REQUIRED ACTION → An exact transcript is required of the lines below, from the one containing "This screenshot has height=555, width=1200." through the very last; leave every picture out of it.
[[ EXTRACTED RECORDS, beginning ]]
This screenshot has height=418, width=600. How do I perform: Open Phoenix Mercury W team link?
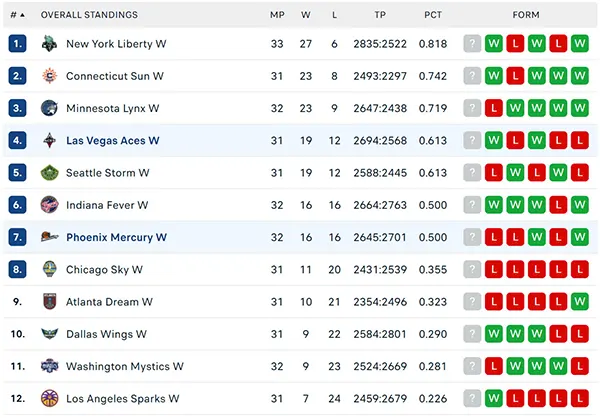pos(116,237)
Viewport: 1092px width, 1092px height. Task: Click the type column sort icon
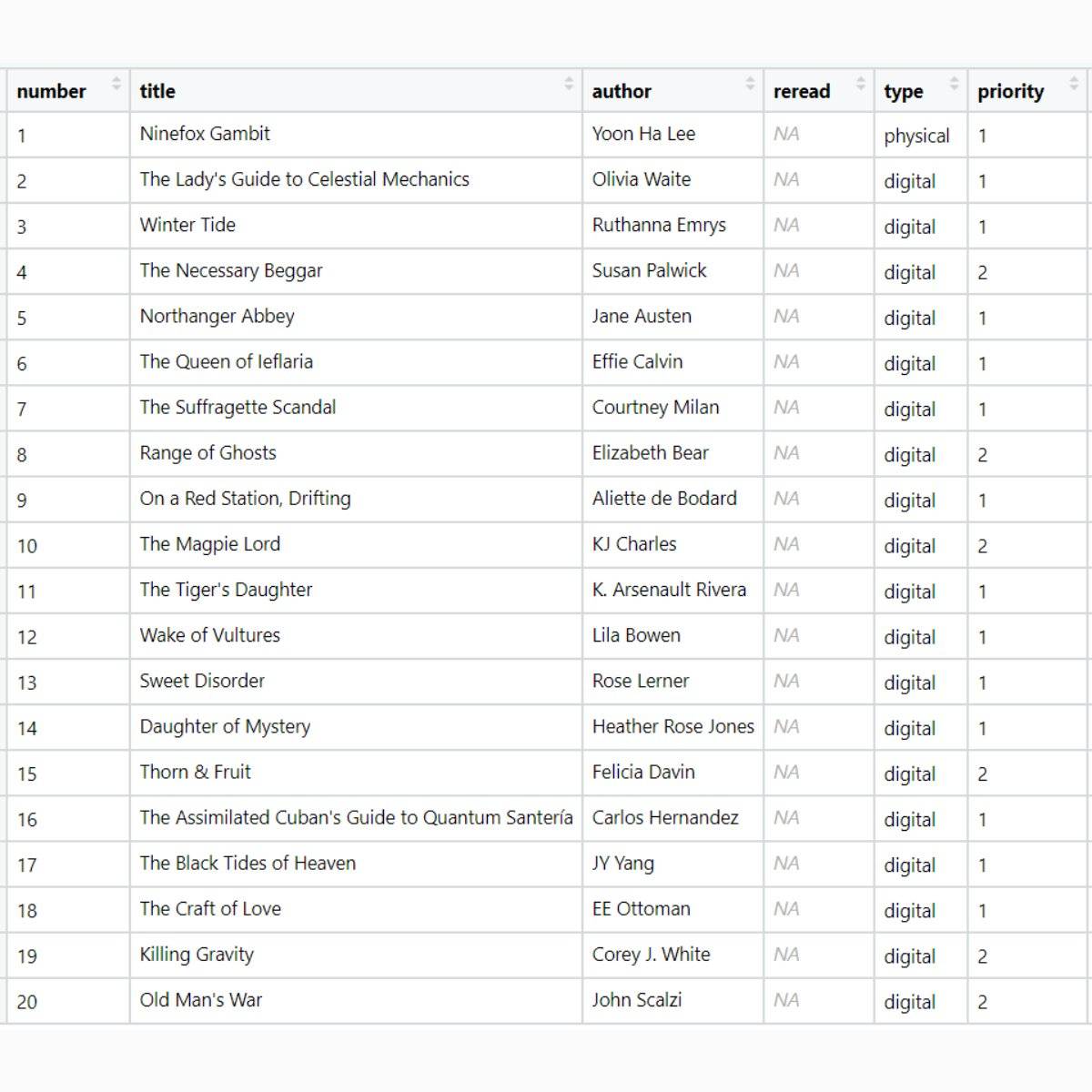click(x=954, y=85)
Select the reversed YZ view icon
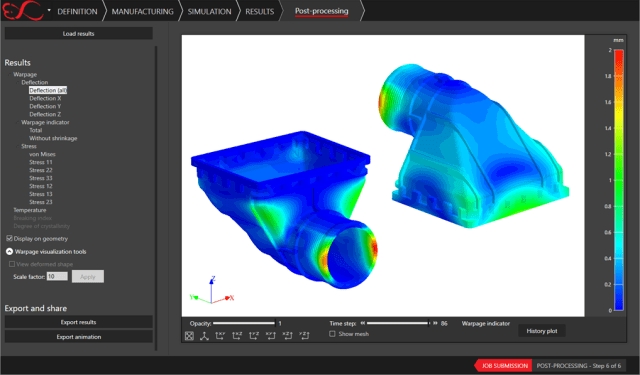 point(304,335)
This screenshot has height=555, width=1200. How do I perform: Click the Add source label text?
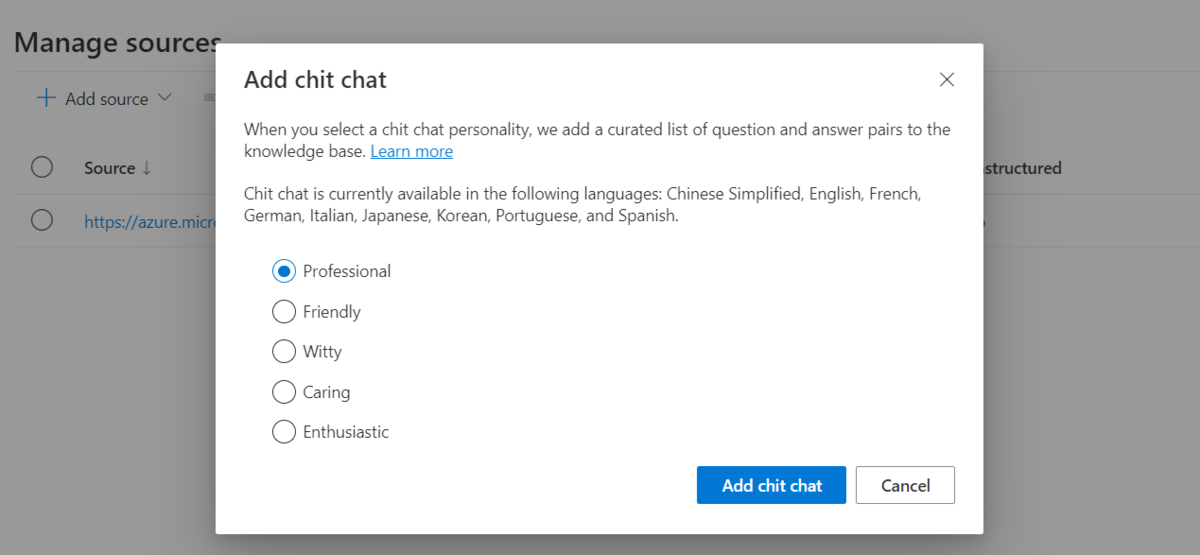coord(106,99)
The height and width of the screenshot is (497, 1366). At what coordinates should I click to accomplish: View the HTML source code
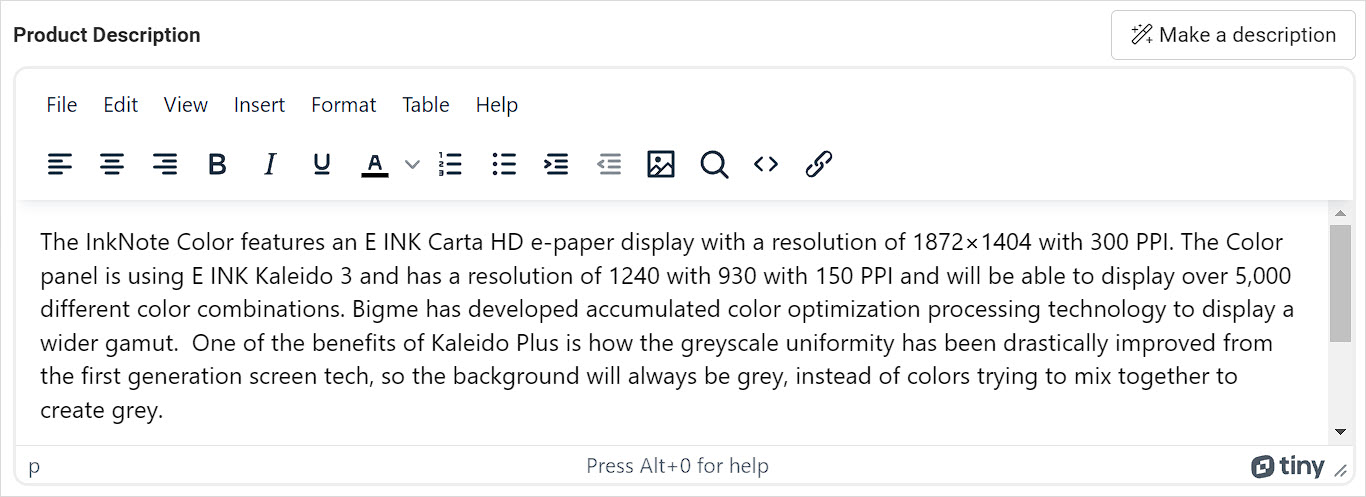click(766, 164)
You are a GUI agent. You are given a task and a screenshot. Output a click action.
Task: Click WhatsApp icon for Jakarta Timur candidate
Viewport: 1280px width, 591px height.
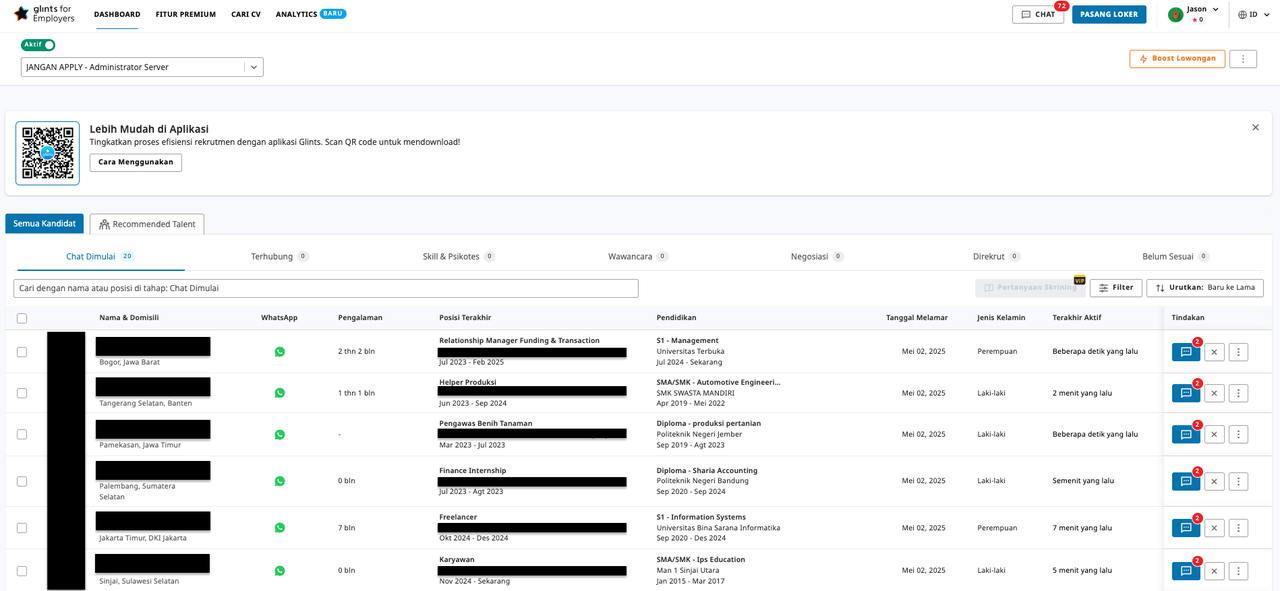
[[ EXTRACTED RECORDS, end ]]
ANSWER BOX →
This screenshot has height=555, width=1200. How do I perform: Click the Add source label text?
coord(106,99)
The height and width of the screenshot is (497, 1366). At what coordinates should I click to accomplish: View the HTML source code
click(766, 164)
You are a GUI agent. You are given a task and a screenshot. Output a click action.
Task: Click WhatsApp icon for Jakarta Timur candidate
Viewport: 1280px width, 591px height.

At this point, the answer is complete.